A little over a year ago, a research team at Carnegie Mellon Univeristy launched reCAPTCHA, a plug-in CAPTCHA service for web sites that serves the dual purpose of fighting spam bots and helping the Internet Archive and other clients to make sense of digitized print content.
CAPTCHAs, those hard to read images web sites sometimes ask you to enter before submitting form data, can be an effective way to combat spam, but they’re also tremendous time sinks. Each day on the web people are confronted with a whopping 200 million CAPTCHA images, and deciphering them consumes 500,000 hours. The reCAPTCHA system makes brilliant use of that time to put people to work reading scanned text that optical recognition software (OCR) had difficulty in understanding.
The service, which is now employed by 40,000 web sites, uses a simple technique to get people to help in figuring out unknown scanned words. Each reCAPTCHA box presents users with two words — one that the system knows to be correct (a control word) and one that is unknown. If the user gets the control word correct, the system can assume that the other word also has a high likelihood of being correct. If enough users enter the same thing for that word, it can be used as a control word.
Of those 200 million daily CAPTCHAs, reCAPTCHA serves about 4 million, which is “the equivalent of 1500 people working full-time and transcribing 60 words per minute,” according to a report in this month’s Science. The service, which is free for web sites to use, has deciphered 440 million words for clients over the past year.
According to Ars Technica, reCAPTCHA is also very accurate. In a test that used a random sample of 250 New York Times articles from different time periods, OCR software managed just 84% accuracy on its own. When combined with reCAPTCHA, though, the accuracy rating shot up to 99.1%. That, says Ars, is comparable to professional transcription services where they employee two transcription experts whose work is verified by a third party.
It’s easy to see how reCAPTCHA’s use of the crowd is far more cost effective. Further, Ars reports that software designed to crack CAPTCHA images fails on reCAPTCHA, likely because the letter distortions on scanned images are not the result of “clean mathematical transformation,” and thus are hard for a computer to correct.

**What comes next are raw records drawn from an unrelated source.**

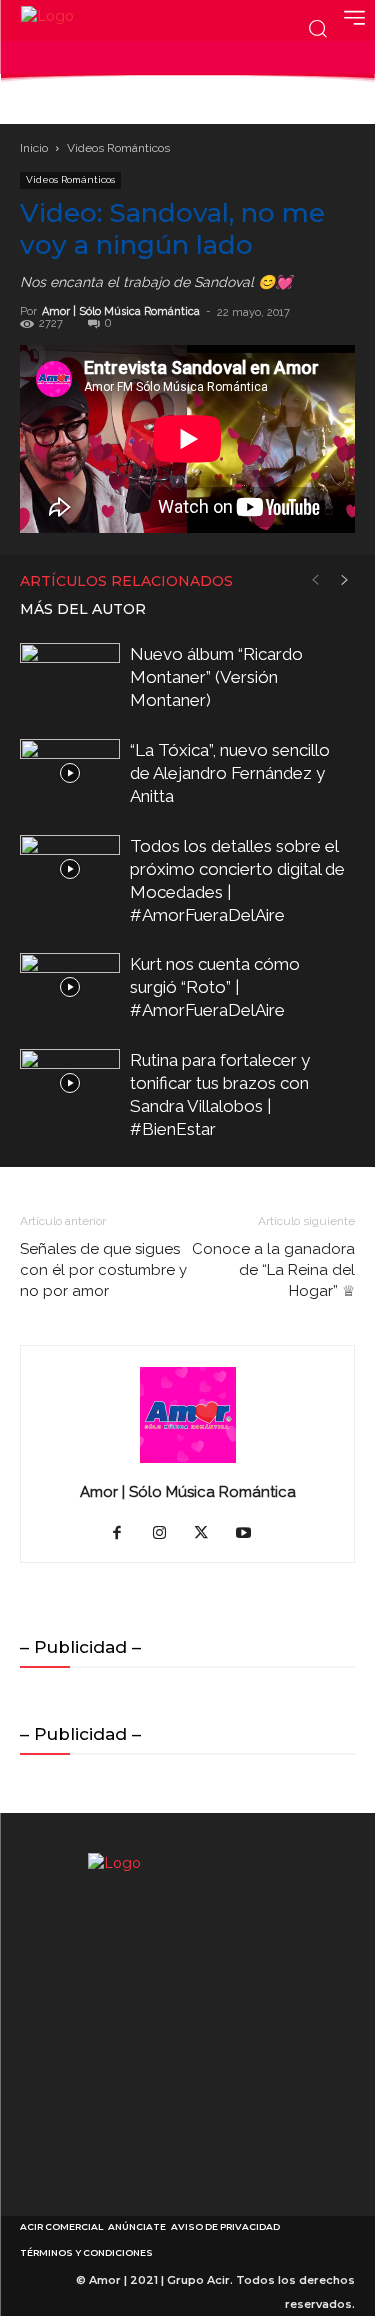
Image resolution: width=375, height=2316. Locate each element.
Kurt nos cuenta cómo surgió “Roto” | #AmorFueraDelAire (215, 987)
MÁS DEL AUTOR (83, 609)
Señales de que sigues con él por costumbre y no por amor (103, 1270)
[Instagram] (166, 1534)
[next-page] (345, 580)
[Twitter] (208, 1534)
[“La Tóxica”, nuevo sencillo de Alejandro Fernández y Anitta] (70, 773)
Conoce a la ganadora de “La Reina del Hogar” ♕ (273, 1270)
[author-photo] (188, 1463)
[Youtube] (250, 1534)
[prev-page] (315, 580)
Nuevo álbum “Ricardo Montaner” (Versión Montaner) (216, 677)
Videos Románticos (118, 148)
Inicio (34, 148)
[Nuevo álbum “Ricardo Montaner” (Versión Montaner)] (70, 677)
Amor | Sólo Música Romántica (121, 311)
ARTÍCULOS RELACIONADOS (126, 581)
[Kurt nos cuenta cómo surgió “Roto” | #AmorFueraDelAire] (70, 987)
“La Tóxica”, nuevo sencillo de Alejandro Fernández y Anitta (230, 773)
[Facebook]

reCAPTCHA is a simply brilliant use of essentially wasted time, and I’m pleased to hear that it’s working. When I first wrote about the program last year for ReadWriteWeb I noted that in college one of my classes was part of a project to digitize old maritime journals. We used expensive overhead scanners and fancy OCR software, but even so most of our time was spent correcting mistakes that the software had made. The reCAPTCHA system would have been a welcome addition to our work back then.